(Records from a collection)
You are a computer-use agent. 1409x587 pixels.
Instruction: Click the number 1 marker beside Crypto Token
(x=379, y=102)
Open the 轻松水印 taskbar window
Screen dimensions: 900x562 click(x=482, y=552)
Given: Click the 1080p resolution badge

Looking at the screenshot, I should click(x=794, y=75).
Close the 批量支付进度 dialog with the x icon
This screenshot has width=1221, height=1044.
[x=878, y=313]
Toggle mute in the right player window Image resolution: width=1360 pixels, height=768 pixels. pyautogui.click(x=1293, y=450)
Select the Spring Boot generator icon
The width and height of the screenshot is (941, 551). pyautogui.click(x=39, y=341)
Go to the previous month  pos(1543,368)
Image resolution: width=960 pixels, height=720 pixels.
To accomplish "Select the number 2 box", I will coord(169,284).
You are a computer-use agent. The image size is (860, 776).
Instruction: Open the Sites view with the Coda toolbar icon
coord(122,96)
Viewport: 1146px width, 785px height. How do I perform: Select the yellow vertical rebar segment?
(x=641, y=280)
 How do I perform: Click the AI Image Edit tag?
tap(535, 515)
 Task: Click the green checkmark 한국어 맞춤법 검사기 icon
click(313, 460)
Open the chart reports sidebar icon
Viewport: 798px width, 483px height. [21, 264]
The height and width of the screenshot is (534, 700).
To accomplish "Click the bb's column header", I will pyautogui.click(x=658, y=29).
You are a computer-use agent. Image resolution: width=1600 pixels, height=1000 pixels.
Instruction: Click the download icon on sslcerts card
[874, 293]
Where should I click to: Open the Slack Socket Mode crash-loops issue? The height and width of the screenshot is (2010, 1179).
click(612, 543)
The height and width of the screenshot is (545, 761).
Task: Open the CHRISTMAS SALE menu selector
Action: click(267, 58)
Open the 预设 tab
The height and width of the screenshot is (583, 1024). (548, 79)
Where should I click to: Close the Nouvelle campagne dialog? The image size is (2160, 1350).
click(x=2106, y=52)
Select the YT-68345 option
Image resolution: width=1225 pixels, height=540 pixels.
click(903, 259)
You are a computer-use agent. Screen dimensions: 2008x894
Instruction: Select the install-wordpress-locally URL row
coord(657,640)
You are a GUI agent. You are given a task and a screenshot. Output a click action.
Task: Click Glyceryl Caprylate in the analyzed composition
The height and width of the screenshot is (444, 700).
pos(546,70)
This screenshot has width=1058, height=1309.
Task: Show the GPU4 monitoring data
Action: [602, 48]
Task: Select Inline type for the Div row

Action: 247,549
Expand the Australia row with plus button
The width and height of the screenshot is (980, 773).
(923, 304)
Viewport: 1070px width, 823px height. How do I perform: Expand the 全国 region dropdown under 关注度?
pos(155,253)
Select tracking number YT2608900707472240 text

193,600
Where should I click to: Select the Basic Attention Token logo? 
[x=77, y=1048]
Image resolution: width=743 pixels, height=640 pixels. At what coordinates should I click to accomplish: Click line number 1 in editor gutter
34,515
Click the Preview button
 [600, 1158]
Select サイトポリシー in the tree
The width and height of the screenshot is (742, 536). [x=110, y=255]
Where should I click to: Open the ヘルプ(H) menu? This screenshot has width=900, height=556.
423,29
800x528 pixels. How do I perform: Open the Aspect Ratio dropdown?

WHAT TO WORK ON
The line containing "Click the Preview button" and every line after it, up to and including the last line of the records, should be reproduced exactly, with nothing else.

RESPONSE TO THIS TASK
Click the Preview button
 [600, 1158]
Select サイトポリシー in the tree
The width and height of the screenshot is (742, 536). [x=110, y=255]
Where should I click to: Open the ヘルプ(H) menu? This screenshot has width=900, height=556.
423,29
800x528 pixels. How do I perform: Open the Aspect Ratio dropdown?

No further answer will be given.